Enfin, la réflexion sur le vieillissement de la population, phénomène sociétal qui nécessite une réponse des pouvoirs publics à travers la mise en œuvre d’une réforme sur la perte d’autonomie, est amorcée dans ce projet de loi de financement de la sécurité sociale.

Outre l’article 16, qui a pour objectif de mobiliser les ressources servant au financement de cette réforme, l’article 41 prévoit une expérimentation innovante, qui répond également à la problématique de l’accessibilité aux soins. En effet, le parcours de santé des personnes âgées en risque de perte d’autonomie est aujourd’hui sibyllin et – nous le savons tous, que nous soyons ou non élus des territoires ruraux ! – pèse lourdement sur les familles. La mise en place des projets pilotes prévus par cet article assurera la continuité des soins et sera donc de nature à faciliter le suivi médical des personnes âgées.

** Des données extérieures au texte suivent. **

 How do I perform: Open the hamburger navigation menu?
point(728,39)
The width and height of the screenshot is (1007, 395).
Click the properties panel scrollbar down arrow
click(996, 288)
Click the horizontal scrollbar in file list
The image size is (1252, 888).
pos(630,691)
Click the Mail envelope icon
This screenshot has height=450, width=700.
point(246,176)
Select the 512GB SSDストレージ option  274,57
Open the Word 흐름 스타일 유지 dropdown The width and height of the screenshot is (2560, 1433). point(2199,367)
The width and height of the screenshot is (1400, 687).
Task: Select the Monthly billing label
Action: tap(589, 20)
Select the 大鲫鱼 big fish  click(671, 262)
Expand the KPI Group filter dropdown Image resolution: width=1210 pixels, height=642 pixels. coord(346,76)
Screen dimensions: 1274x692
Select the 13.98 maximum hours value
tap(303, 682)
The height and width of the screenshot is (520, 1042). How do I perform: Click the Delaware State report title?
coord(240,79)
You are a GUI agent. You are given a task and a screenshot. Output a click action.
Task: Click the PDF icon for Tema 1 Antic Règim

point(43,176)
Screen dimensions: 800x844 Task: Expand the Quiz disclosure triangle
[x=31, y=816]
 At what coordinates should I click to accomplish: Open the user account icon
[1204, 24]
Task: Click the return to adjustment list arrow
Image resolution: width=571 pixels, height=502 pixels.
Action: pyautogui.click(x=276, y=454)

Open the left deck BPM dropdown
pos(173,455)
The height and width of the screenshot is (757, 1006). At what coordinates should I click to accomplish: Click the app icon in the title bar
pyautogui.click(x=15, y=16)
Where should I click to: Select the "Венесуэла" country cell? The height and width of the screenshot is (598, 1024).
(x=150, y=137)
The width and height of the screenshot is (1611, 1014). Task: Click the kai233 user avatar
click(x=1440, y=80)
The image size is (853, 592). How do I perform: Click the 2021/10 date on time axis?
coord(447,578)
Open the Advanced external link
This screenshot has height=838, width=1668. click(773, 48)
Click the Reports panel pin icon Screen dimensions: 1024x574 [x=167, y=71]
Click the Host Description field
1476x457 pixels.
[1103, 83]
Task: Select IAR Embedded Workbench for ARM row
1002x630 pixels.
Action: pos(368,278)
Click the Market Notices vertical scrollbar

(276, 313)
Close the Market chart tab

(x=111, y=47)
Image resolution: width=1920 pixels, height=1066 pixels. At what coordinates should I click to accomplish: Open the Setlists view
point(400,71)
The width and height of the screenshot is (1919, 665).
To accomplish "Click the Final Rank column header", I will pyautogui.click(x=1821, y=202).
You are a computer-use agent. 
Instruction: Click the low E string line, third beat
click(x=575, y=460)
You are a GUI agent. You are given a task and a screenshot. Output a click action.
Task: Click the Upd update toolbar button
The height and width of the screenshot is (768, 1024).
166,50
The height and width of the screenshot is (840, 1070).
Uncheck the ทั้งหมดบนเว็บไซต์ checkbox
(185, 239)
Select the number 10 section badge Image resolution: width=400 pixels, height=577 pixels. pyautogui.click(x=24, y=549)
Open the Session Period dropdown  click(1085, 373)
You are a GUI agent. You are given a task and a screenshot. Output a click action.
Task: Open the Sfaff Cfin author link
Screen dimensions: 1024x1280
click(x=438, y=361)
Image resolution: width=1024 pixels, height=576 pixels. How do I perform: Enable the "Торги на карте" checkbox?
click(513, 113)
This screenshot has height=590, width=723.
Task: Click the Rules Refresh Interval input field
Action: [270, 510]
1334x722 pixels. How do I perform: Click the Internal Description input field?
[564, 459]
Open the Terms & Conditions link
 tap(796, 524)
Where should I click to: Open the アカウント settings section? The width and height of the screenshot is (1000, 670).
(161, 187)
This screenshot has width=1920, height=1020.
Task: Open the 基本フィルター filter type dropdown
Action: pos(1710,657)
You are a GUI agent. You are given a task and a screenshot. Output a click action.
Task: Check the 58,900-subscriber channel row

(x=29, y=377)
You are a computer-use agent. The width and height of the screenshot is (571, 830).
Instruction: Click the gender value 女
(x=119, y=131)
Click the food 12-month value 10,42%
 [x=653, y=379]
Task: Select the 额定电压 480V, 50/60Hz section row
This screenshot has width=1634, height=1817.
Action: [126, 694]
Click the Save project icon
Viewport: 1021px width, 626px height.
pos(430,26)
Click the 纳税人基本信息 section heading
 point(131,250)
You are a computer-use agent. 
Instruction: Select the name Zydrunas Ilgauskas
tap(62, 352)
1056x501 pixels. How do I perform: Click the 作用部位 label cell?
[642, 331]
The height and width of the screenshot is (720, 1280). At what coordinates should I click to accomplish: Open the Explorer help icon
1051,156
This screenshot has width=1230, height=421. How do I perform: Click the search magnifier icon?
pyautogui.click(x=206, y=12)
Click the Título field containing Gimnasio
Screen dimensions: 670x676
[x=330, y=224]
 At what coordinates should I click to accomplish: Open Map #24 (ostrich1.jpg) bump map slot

La tentation est grande, notamment pour l’opposition, de jeter l’anathème sur ce projet de loi de financement de la sécurité sociale qui engage le redressement des comptes de la sécurité sociale. Cependant, derrière cet objectif impérieux, qui peut paraître austère, trônent les valeurs de justice, d’équité et la vision d’une société française libertaire et harmonieuse.

Le Gouvernement est confronté aux défis économiques, sociaux et sociétaux les plus éminents que la société française ait dû affronter depuis la fin de la Seconde Guerre mondiale.